• _Your goal_: Which lines run from the line with "You are a GUI" through the line with "Task: Click the" in the entries below? Print them exactly, both ends included, and nothing more.

• _Exercise material_:
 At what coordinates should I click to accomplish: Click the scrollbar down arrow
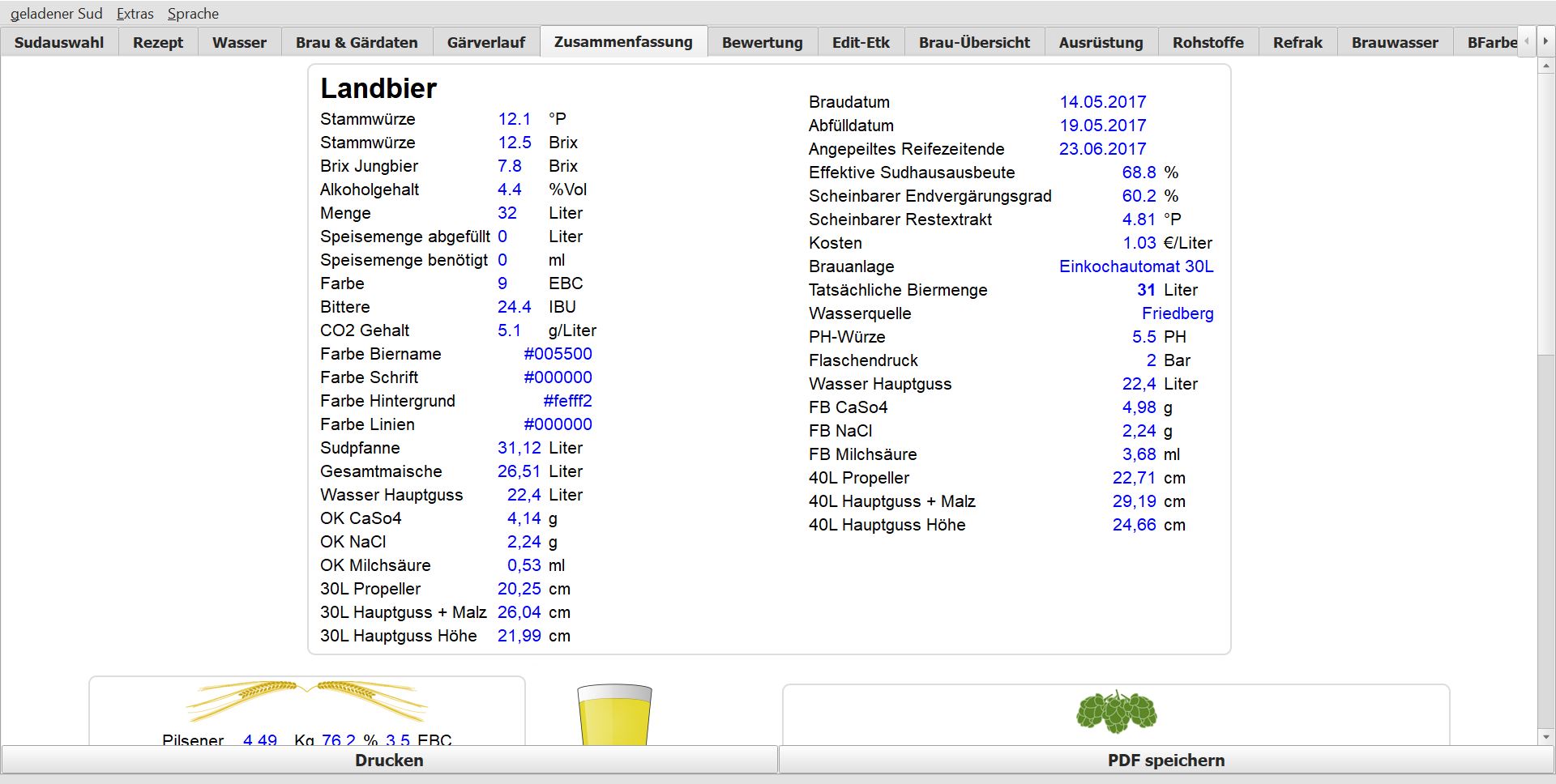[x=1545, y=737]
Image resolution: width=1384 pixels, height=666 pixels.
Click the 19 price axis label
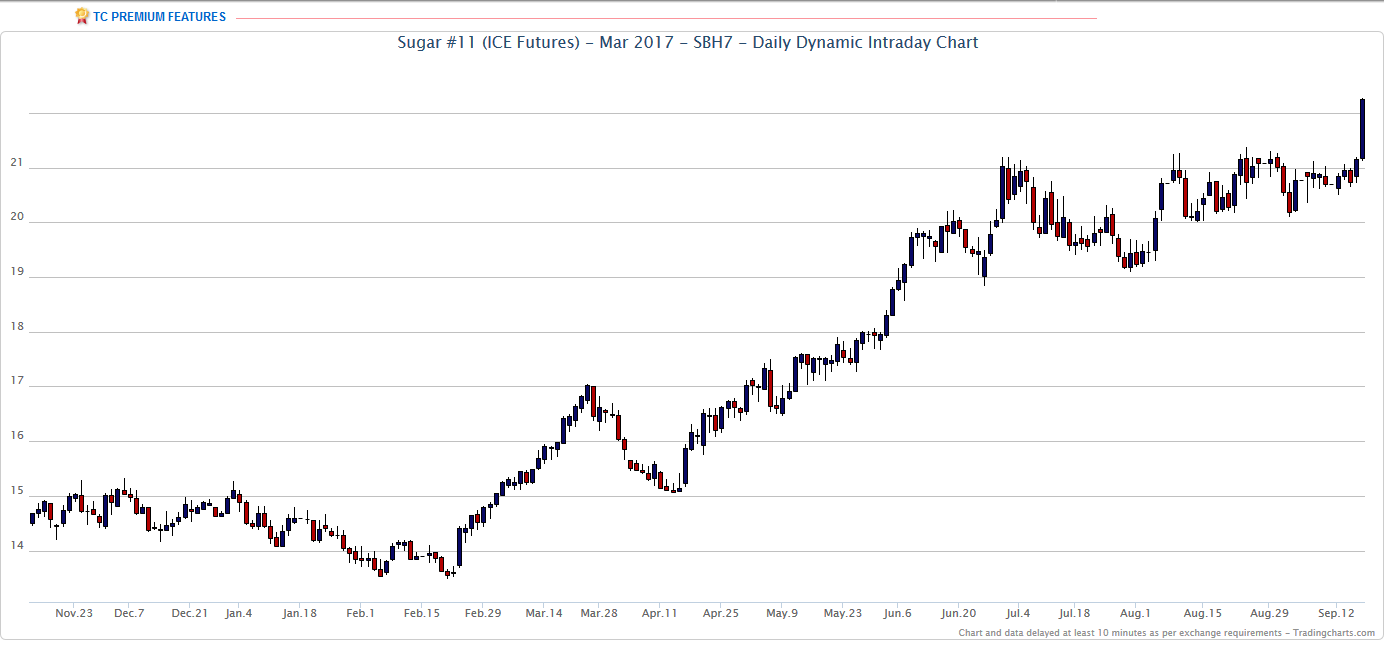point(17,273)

* * *

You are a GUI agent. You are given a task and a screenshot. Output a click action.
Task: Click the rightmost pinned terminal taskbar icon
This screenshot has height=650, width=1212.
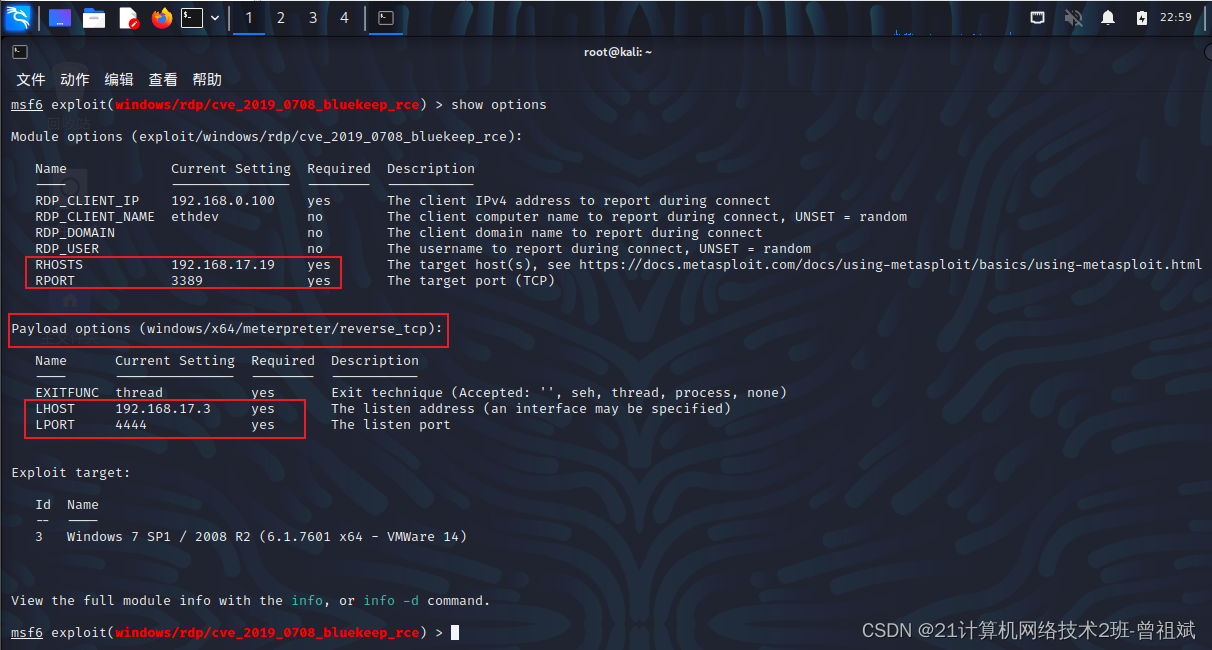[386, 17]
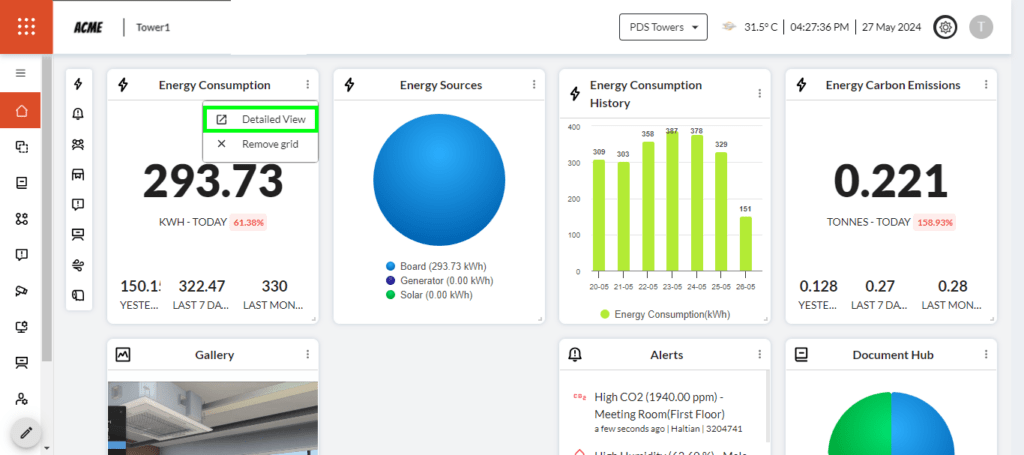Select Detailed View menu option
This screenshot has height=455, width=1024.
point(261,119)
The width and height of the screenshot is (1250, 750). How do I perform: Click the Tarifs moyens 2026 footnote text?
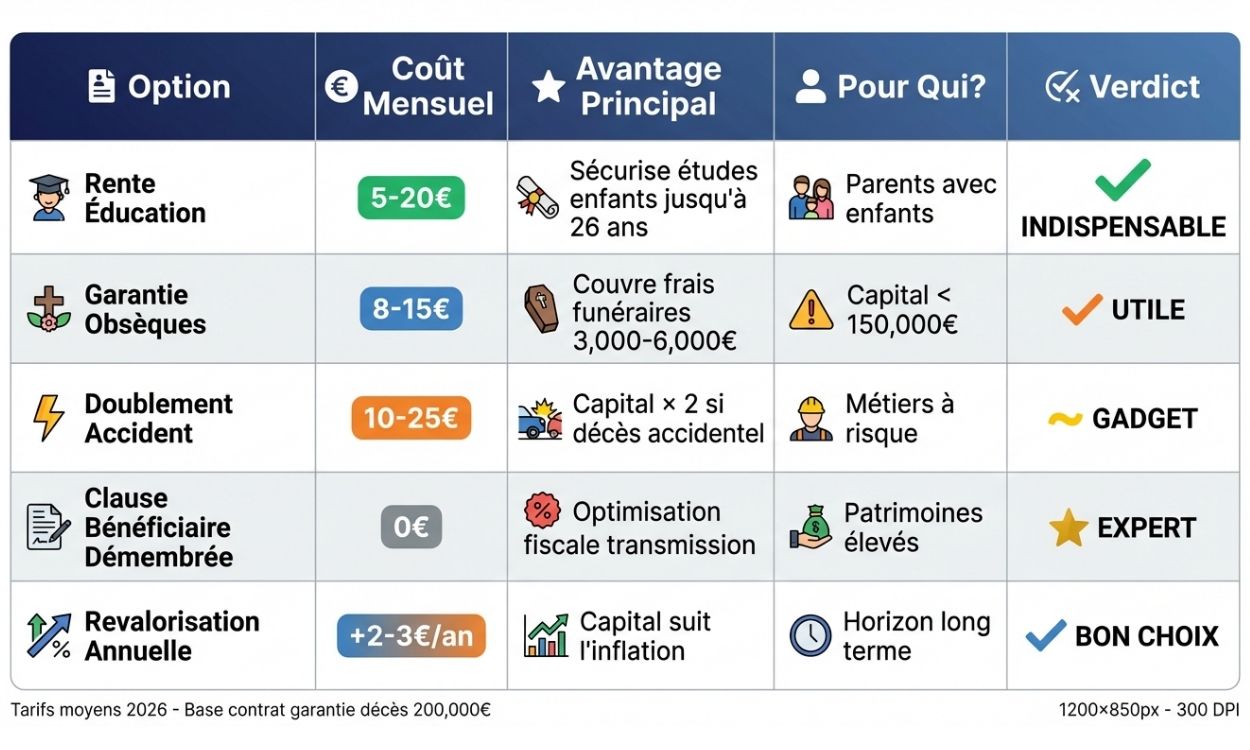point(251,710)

• _Answer section_:
You are a GUI agent. You are given a task and a screenshot. Output a click action.
Task: Click the rightmost pinned terminal taskbar icon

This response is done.